[START DOCUMENT SECTION]

# RomeTarga vs. Union Atlas vs. Flux SF45? for a 2011 T Rice Pro.



## ThunderChunky (Oct 1, 2011)

Targa is an amazing binding.


----------



## Bayoh (Dec 17, 2010)

For me this year it came down to the Targa and SF45's. I chose the Targas mainly for their canting options. 

Still waiting for my local hill to open up to put them to the test, but I really like their feel from just doing nose/tail presses on carpet. Leo on these forums raved about their new toe cap and I have to say, I agree that they're awesome. I tried flexing them as far as I could and they stayed tight around my boot whereas my older Burton bindings would slip off if I had tried the same. Downside is they're slightly heavier than my previous bindings, but for me weight really isn't an issue(I'm fine with just resting part of my board on my free boot for lift rides). The extra weight is probly due to them having an aluminum heelcup instead of a plastic one, but the ability to adjust said heelcup is a nice option. One other downside is the forward lean adjuster requires a screwdriver... but I never touch the highbacks once they're set so that isn't a big deal to me.

About the SF45's, I remember watching a youtube video where a Flux rep stated that their goal this year was to shed weight on all their bindings. So I'm going to assume they're gonna be on the lighter side in comparison with other bindings. But I too haven't handled them in person so it may just be marketing hear-say unless someone who has them chimes in.

[END DOCUMENT SECTION]
[START EXTRACTED INFORMATION]

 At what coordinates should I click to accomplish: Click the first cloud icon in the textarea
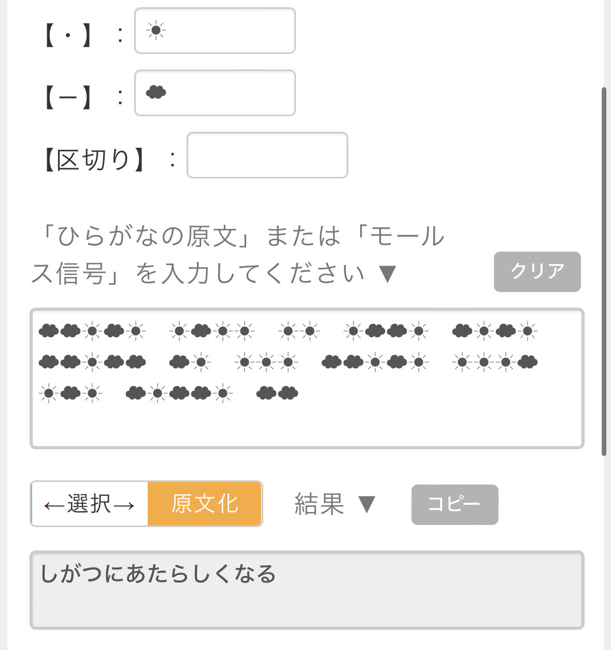coord(49,330)
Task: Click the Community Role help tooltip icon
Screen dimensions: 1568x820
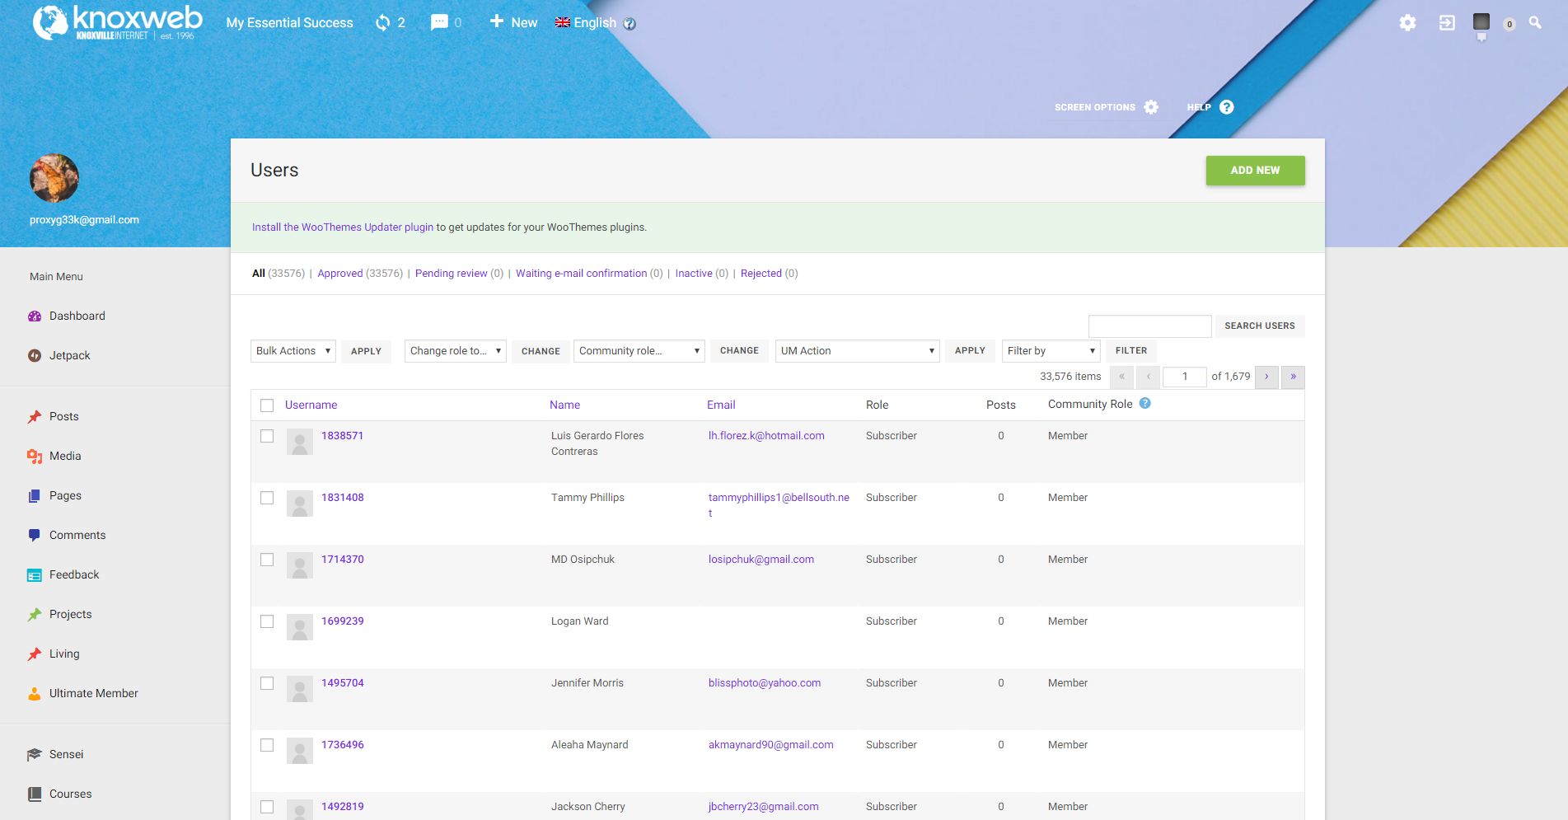Action: click(1144, 404)
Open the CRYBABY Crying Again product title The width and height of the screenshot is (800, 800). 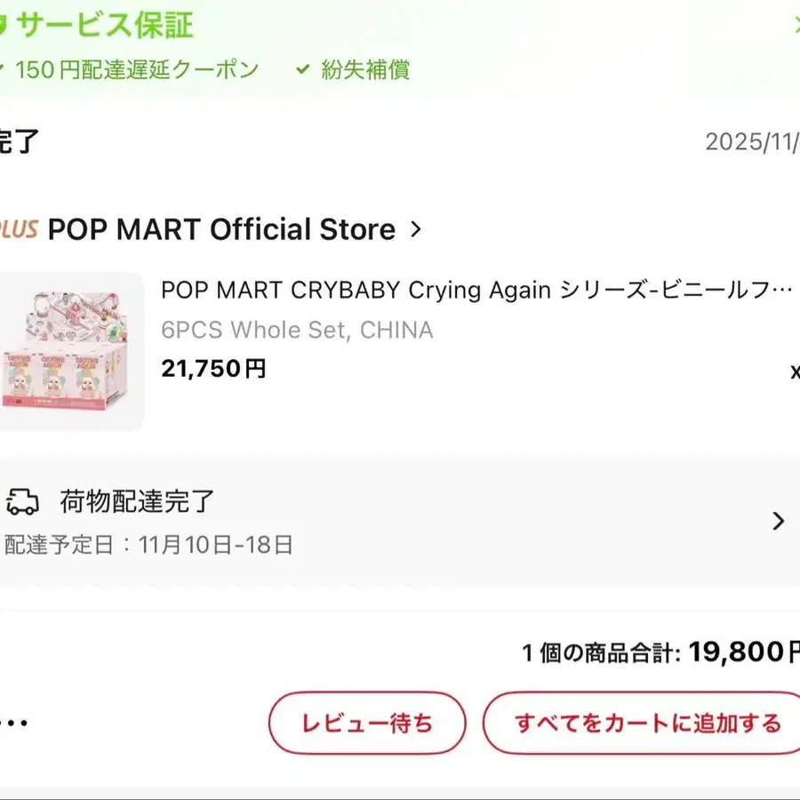point(476,291)
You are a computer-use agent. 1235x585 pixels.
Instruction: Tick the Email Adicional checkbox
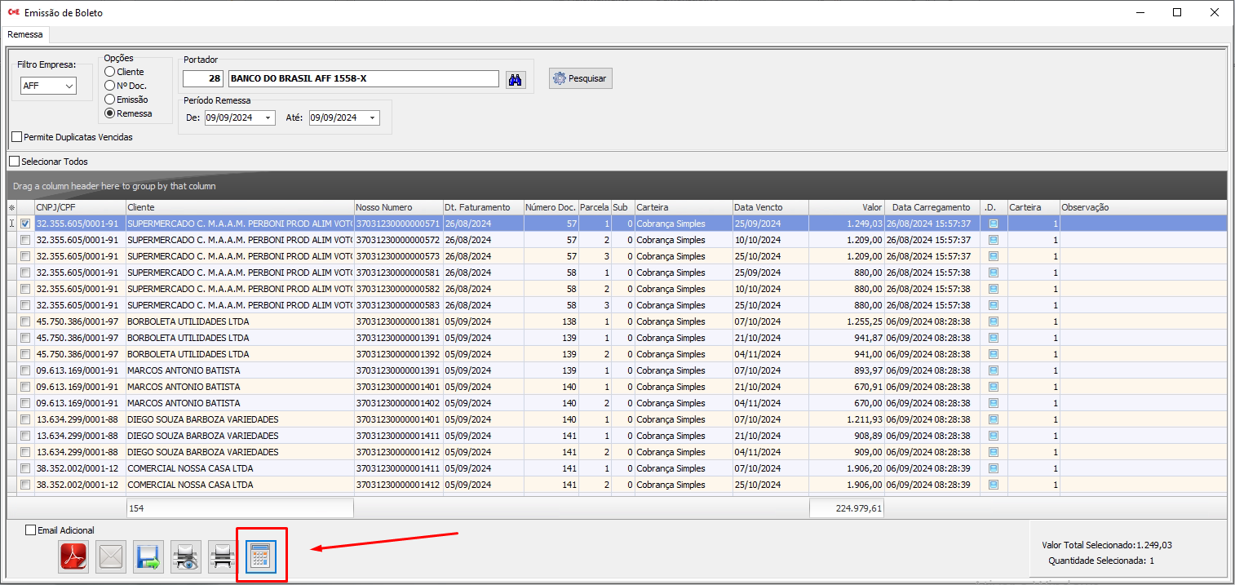[31, 530]
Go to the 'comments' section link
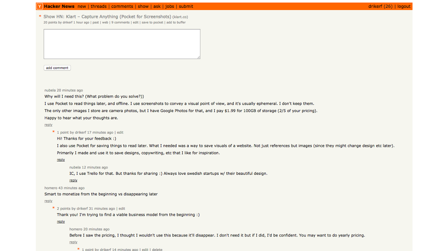Viewport: 448px width, 251px height. click(x=122, y=6)
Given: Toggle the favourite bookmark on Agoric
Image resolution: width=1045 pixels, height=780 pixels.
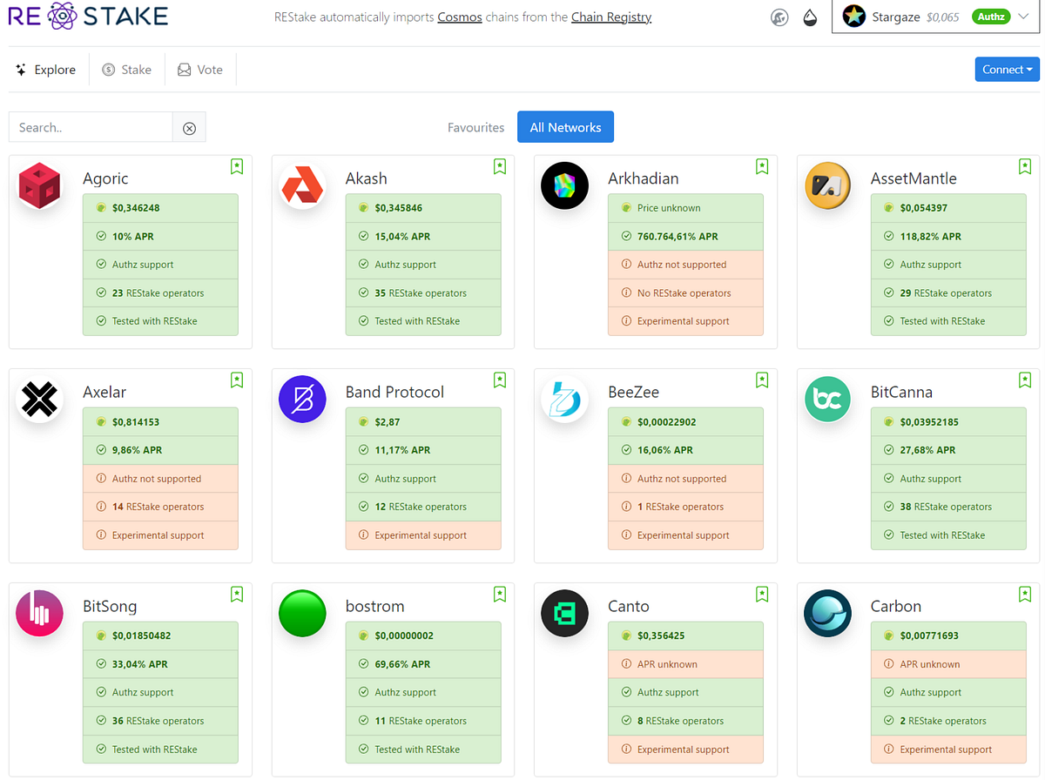Looking at the screenshot, I should [236, 166].
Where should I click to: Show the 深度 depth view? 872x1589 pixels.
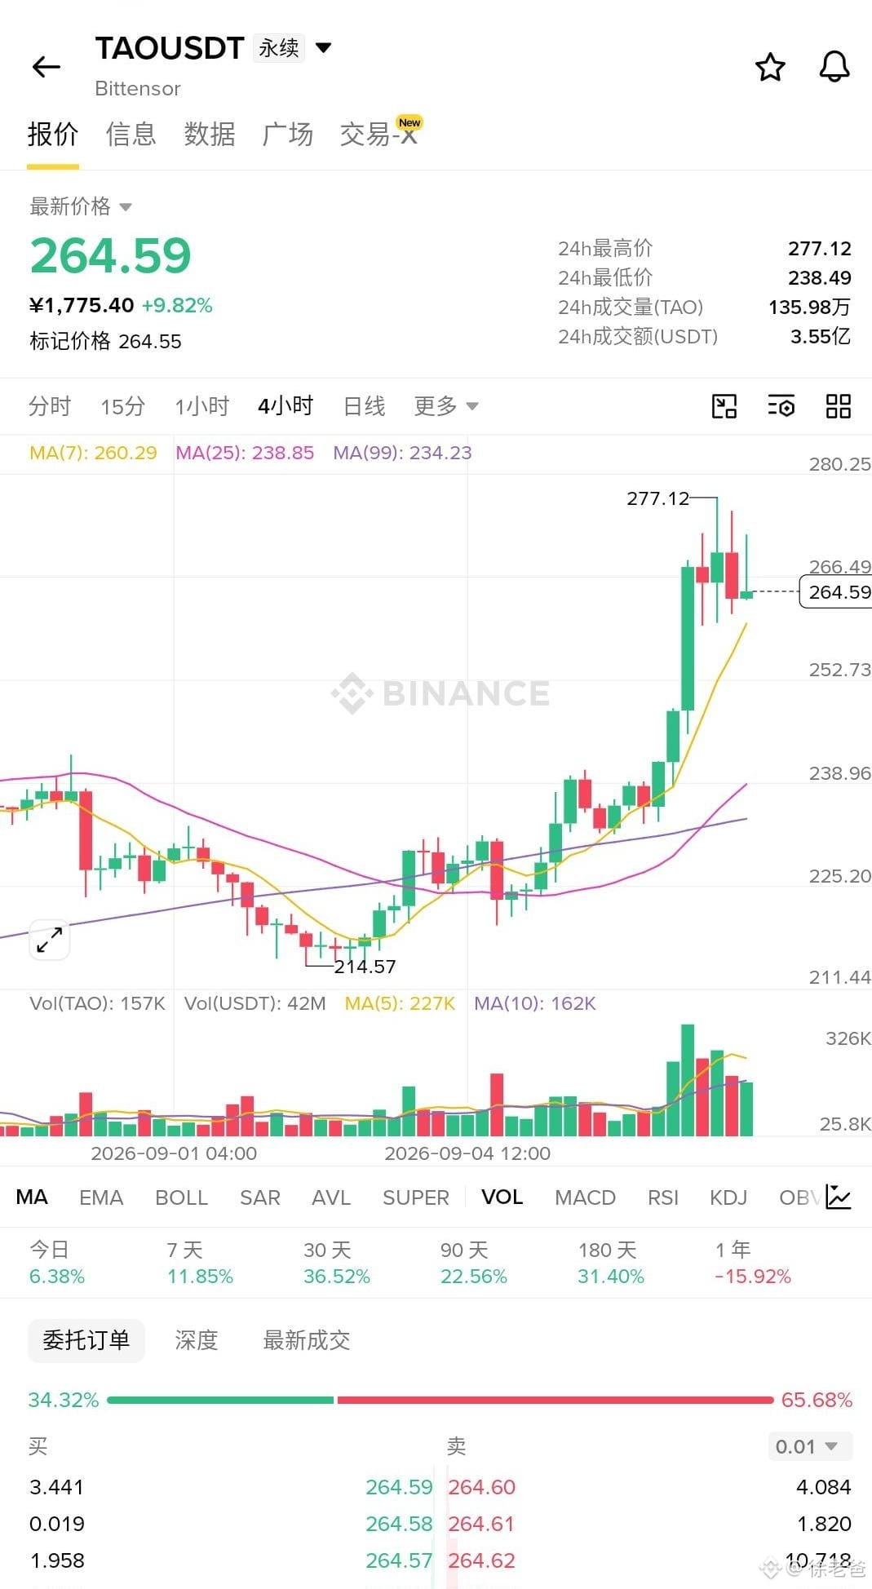[197, 1340]
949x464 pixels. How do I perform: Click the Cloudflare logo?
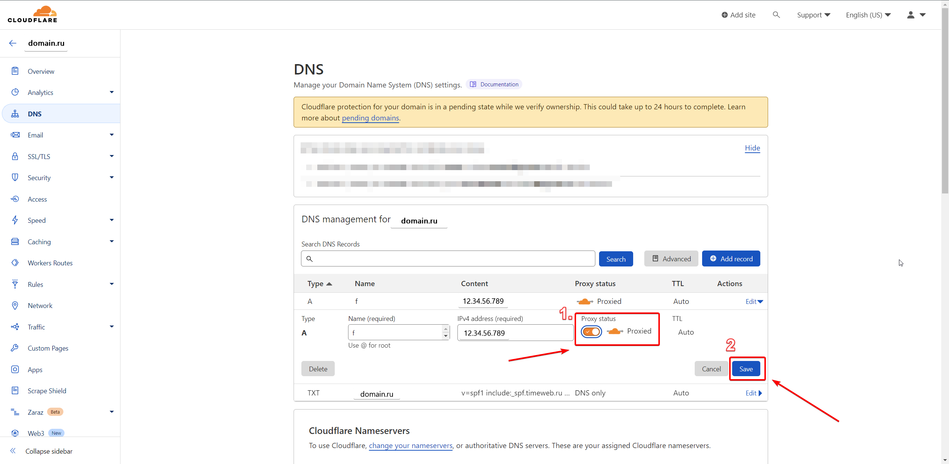click(x=33, y=15)
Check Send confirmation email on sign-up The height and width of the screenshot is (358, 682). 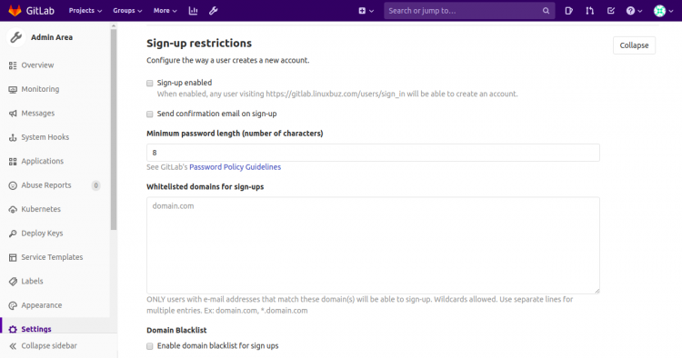[x=150, y=114]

[END EXTRACTED INFORMATION]

§ **JOB 1**:
Answer these questions about the snowboard binding thread:
(a) What was the main reason Bayoh chose the Targas?
(b) What is the Targa heelcup made of?
(c) According to the Flux rep in a YouTube video, what was Flux's goal this year?
§ **JOB 2**: Take everything from "## ThunderChunky (Oct" down to "their canting options." in the snowboard binding thread and write it out again, switching "canting options" to "highback adjustments".
§ **JOB 3**: Resume the snowboard binding thread from where it stops.
The entries are separate material, unrelated to the snowboard binding thread.

§ **WRITTEN ANSWER 1**:
(a) Their canting options.
(b) Aluminum.
(c) To shed weight on all their bindings.

§ **WRITTEN ANSWER 2**:
## ThunderChunky (Oct 1, 2011)

Targa is an amazing binding.


----------



## Bayoh (Dec 17, 2010)

For me this year it came down to the Targa and SF45's. I chose the Targas mainly for their highback adjustments.

§ **WRITTEN ANSWER 3**:
Also may I throw in K2 Evers into the mix? They're $50 more, but with lots of awesome features. Part me said "What's $50 more when I'm spending this much?", but I decided to pocket the money in the end...


----------



## vcka (Nov 21, 2011)

Thanks Bayoh, that was pretty helpful, i think im slightly leaning towards the targas as well, gonna go get a feel for them again at the shop.


----------



## maurer90 (Nov 26, 2010)

Ive got the 2011 t rice with targas. Great binding, pretty versatile too. You could adjust them if you wanted to screw around in the park a little once in a while but not much more. Tragas are super responsive and fit the t rice great. Also the icant pads are sick for the deep powder days when you can feel your back leg gettin tired. I got a 30"dump in utah last year and everything performed perfect all day.


----------



## vcka (Nov 21, 2011)

sick.. i think im sold. def looking forward to the icant.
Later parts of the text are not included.